Judge rules that rogue trader Jerome Kerviel, who lost US$5.6bn, deserves a bonus and compensation of US$517,000
Judge: ‘Societe Generale can’t pretend it was not aware of Jerome Kerviel’s fake operations’

Jerome Kerviel, who was convicted of causing a record US$5.6 billion trading loss at Societe Generale SA, won more than half a million dollars in compensation as a Paris judge berated the lender for its role in the affair.
The 455,500 euro (US$517,000) award Tuesday includes 100,000 euros for unfair dismissal and his 300,000-euro bonus for 2007. Judge Hugues Cambournac questioned some of the bank’s defences since the scandal first emerged nearly a decade ago.

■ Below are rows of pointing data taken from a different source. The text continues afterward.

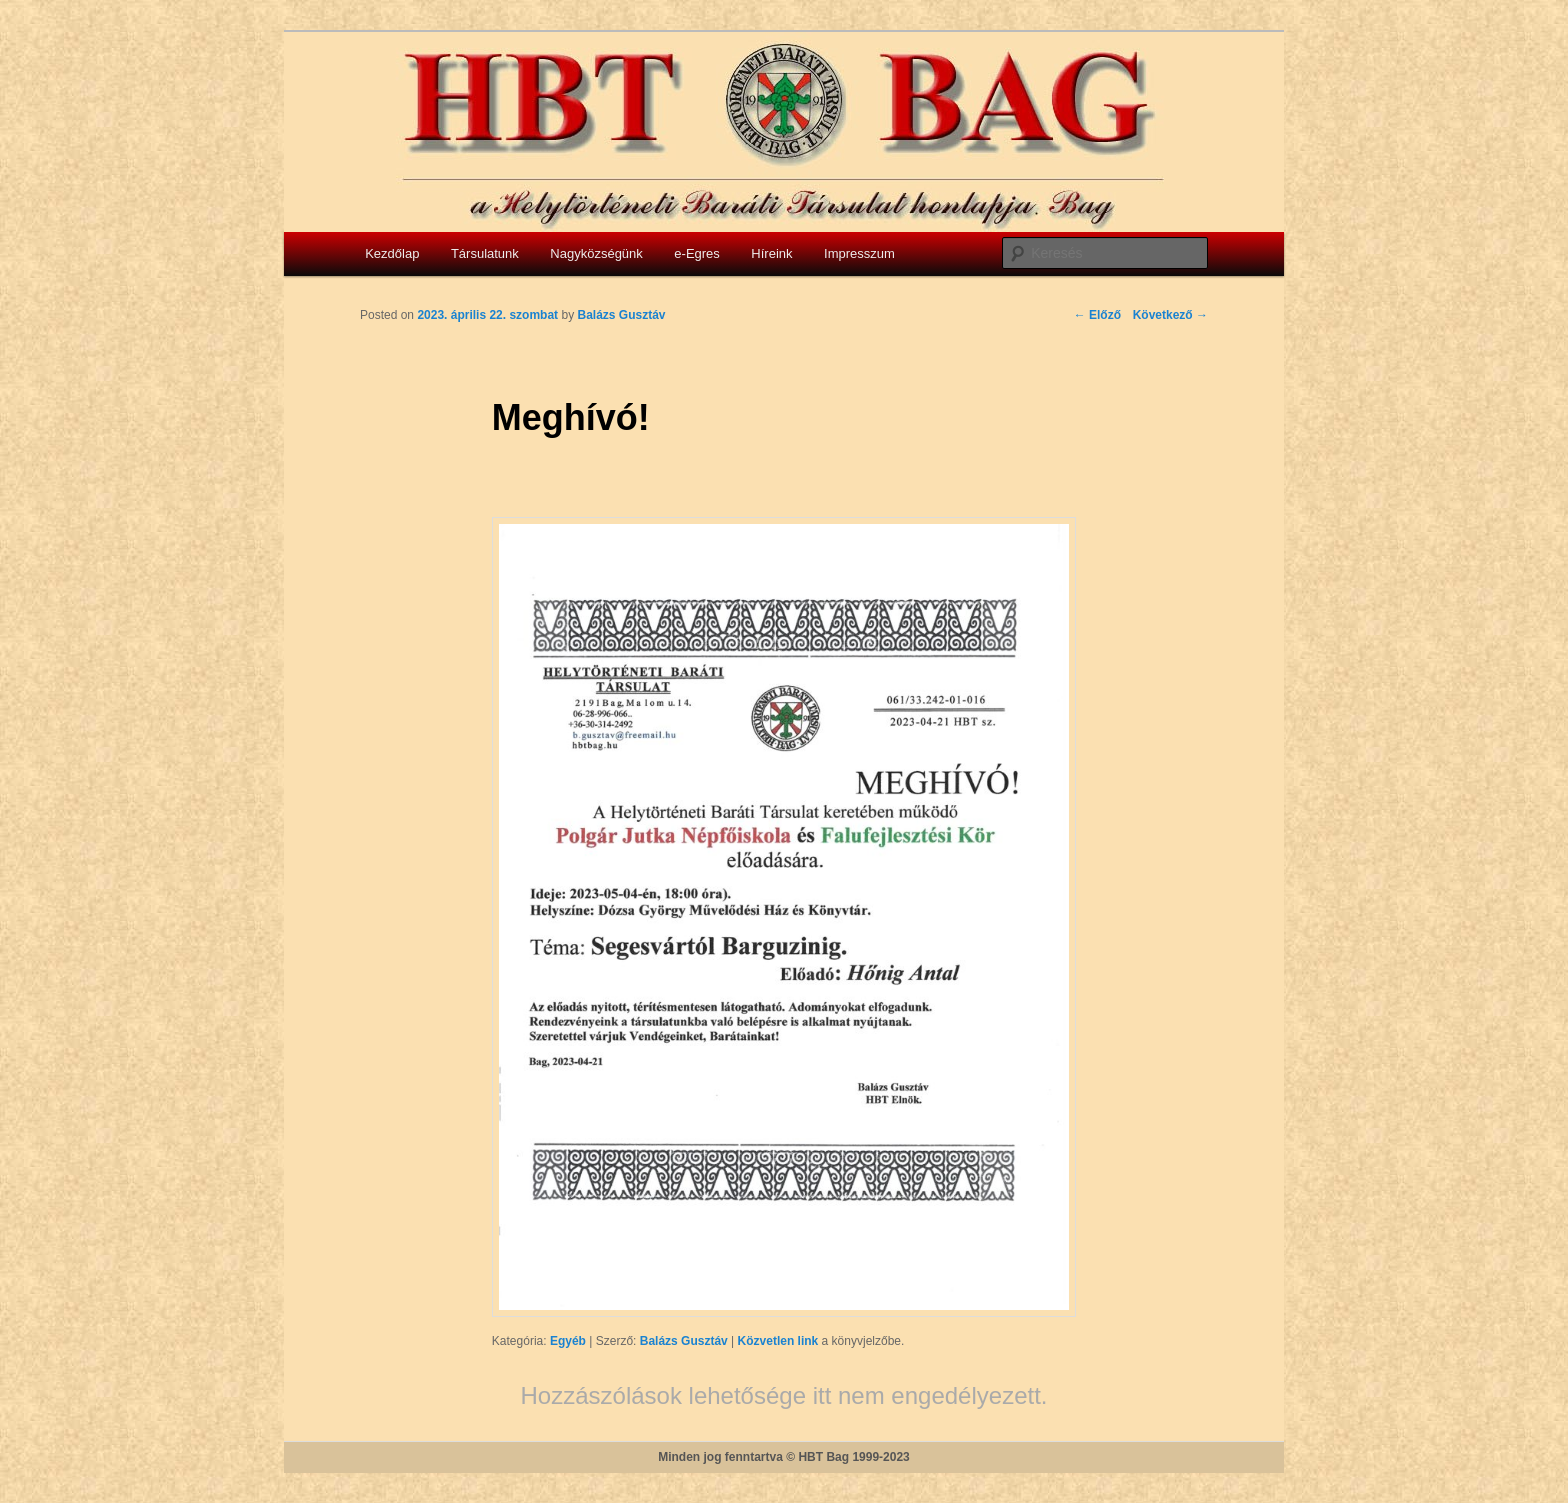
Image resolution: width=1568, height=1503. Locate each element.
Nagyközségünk (596, 253)
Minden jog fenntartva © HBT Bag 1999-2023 (784, 1457)
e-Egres (697, 253)
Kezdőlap (392, 253)
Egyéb (568, 1341)
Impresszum (859, 253)
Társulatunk (485, 253)
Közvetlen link (780, 1341)
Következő (1170, 315)
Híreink (771, 253)
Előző (1097, 315)
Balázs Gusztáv (684, 1341)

“Societe Generale can’t pretend it was not aware of Jerome Kerviel’s fake operations” before January 2008, Cambournac said. The dismissal “didn’t sanction Kerviel’s acts, but its consequences.”
The employment tribunal verdict is the latest twist in the story of the former trader who has taken equal turns as villain and folk hero since he was blamed for causing the record loss at France’s second-largest lender. The ruling could have an effect on other pending cases including a trial over damages set to begin in the Paris suburb of Versailles next week.
While Cambournac rejected points made in the bank’s favour in previous rulings, he threw out Kerviel’s multi-billion euro compensation request for more than the net loss incurred by the bank.